EU confronts risks of low gas storage 

EU governments are confronting the risk of a splintering energy market as Russian cuts in natural-gas supplies test EU unity in response to the war on Ukraine.

An increase in gas supply disruptions following EU sanctions on Russia is prompting member countries to step up winter preparations as they seek to fill depleted storage.

Read more: EU confronts risks of low gas storage in test of unity on Russia

Crude oil fluctuates as traders monitor G7  

Oil fluctuated near $107 a barrel as investors monitored developments from the gathering of G7 leaders, while fears of a demand-sapping recession continued to hang over the market.

Oil is heading for its first monthly decline since November on escalating fears about a global slowdown as central banks hike interest rates to combat surging inflation. Retail prices for products like petrol haven’t fallen anywhere near as fast as crude, however, due to a shortage of capacity to make fuels.

Ban on new gold imports seen as ‘largely symbolic’ 

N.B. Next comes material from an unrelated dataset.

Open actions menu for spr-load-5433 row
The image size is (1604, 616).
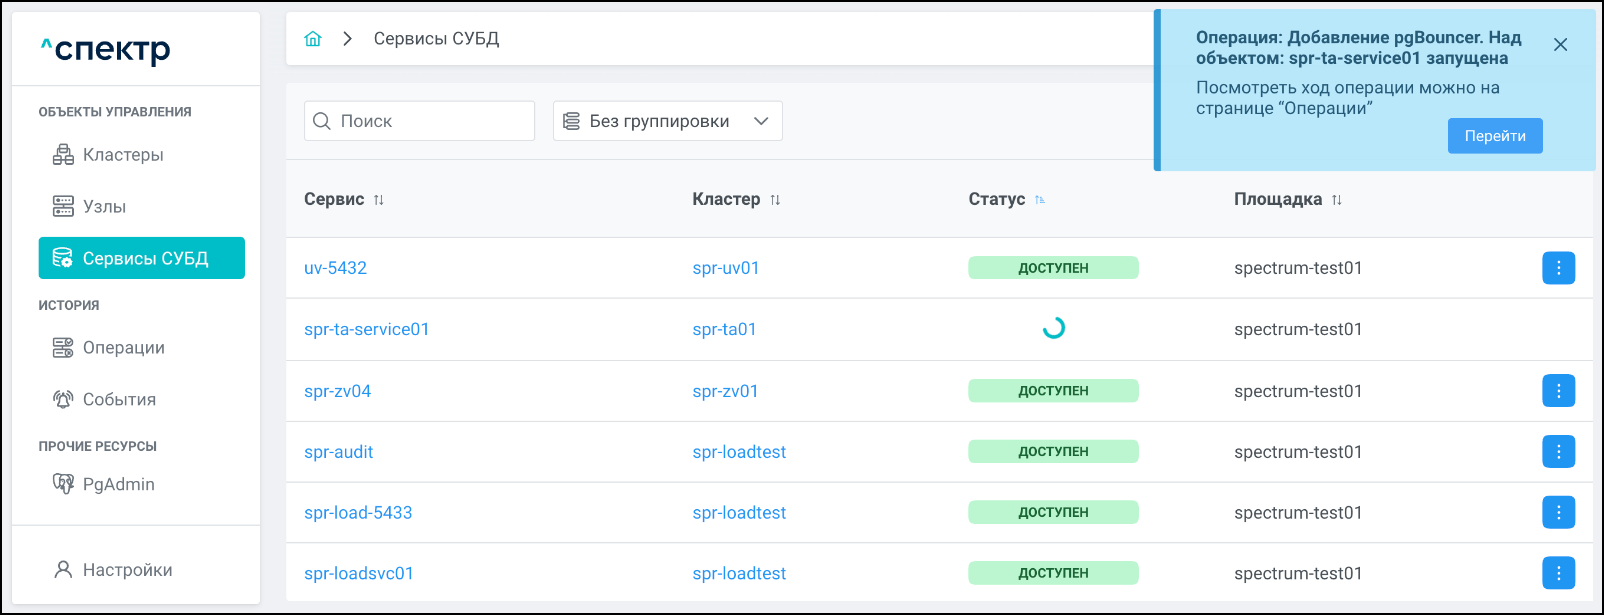coord(1558,513)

The plan by some G7 nations to ban new gold imports from Russia is “largely symbolic” as flows have already been restricted by sanctions, according to analysts.

While the UK government said in a statement over the weekend that “this measure will have global reach, shutting the commodity out of formal international markets”, analysts played down the potential impact as the London Bullion Market Association, which sets standards for that market, removed Russian gold refiners from its accredited list in March.

Read more: Ban on new gold imports from Russia seen as ‘largely symbolic’

Russia defaults on foreign debt 

For months, Russia found paths around the penalties imposed after the Kremlin’s invasion of its neighbour. But at the end of the day on Sunday, the grace period on about $100-million of snared interest payments due by 27 May expired, a deadline considered an event of default if missed.

The move is a grim marker in the country’s rapid transformation into an economic, financial and political outcast. The nation’s euro bonds have traded at distressed levels since the start of March, the central bank’s foreign reserves remain frozen, and the biggest banks are severed from the global financial system.

The last time Russia fell into default vis-à-vis its foreign creditors was more than a century ago, when the Bolsheviks under Vladimir Lenin repudiated the nation’s staggering tsarist-era debt load in 1918.